The FDA’s Record on Folic Acid

However the kerfuffle over the Food and Drug Administration’s handling of Vegemite pans out, my passionate Australian colleague Sallie James is right to be suspicious. The FDA’s record regarding folic acid has been anything but sensible – or humane. As I wrote in 1998:

[I]n 1992, the federal Public Health Service (PHS) recommended [that] all women of childbearing age consume 0.4mg of folic acid daily. The PHS estimated this could lead to a reduction in spina bifida, a crippling birth defect that partially exposes the infant’s spinal cord through a hole in the backbone, of about 50 percent (i.e., about 1,250 cases per year).

However, the FDA would not let producers of foods rich in folic acid (oranges, leafy green vegetables, etc.) inform expectant mothers of this preventive medicine until 1996. From PHS estimates, it may be reasonably postulated that the FDA’s four-year suppression of this health claim caused as many as 5,000 infants to be unnecessarily stricken with spina bifida.

The federal government itself recommended that women of childbearing age consume more folic acid, yet the FDA refused to let food manufacturers get the word out for four years.
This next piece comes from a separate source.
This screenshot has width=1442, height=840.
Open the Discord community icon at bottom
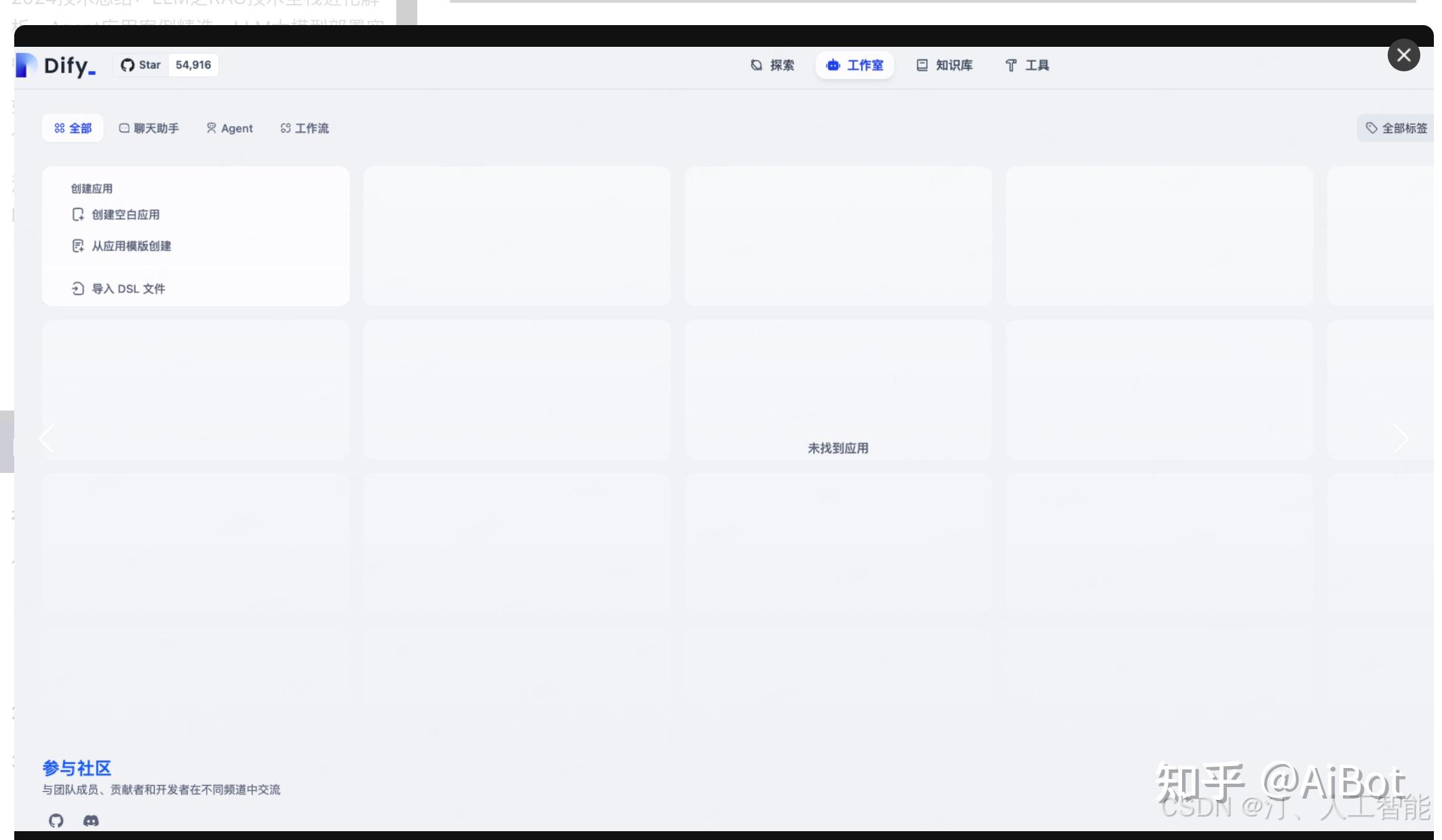(x=91, y=820)
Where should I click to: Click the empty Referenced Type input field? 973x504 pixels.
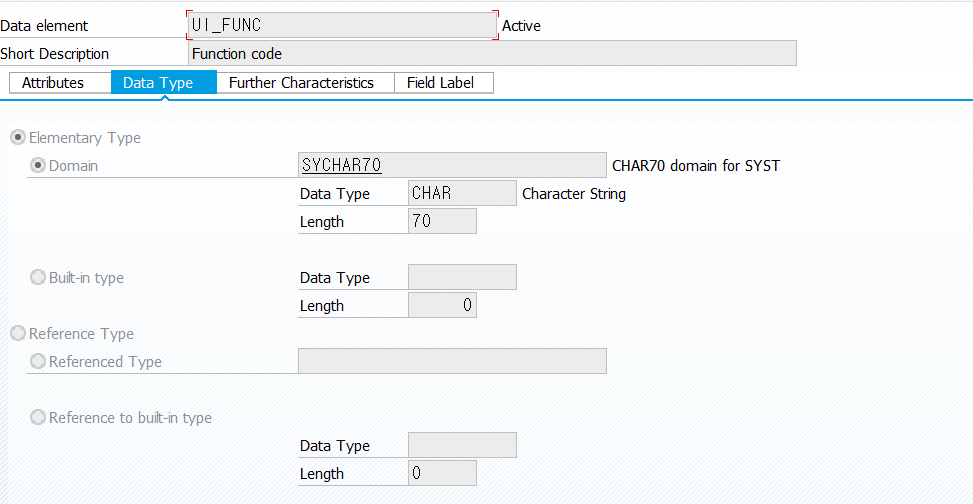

As if to shine a beacon on its prior stupidity, in 1998 the FDA required manufacturers to fortify enriched cereal grain products with folic acid.

If the FDA can tolerate 5,000 preventable cases of spina bifida, it’s reasonable to conclude that the agency wouldn’t bat an eye over severing one’s emotionally crucial link to the motherland.

That is, unless Australians have a more powerful lobby than newborns do.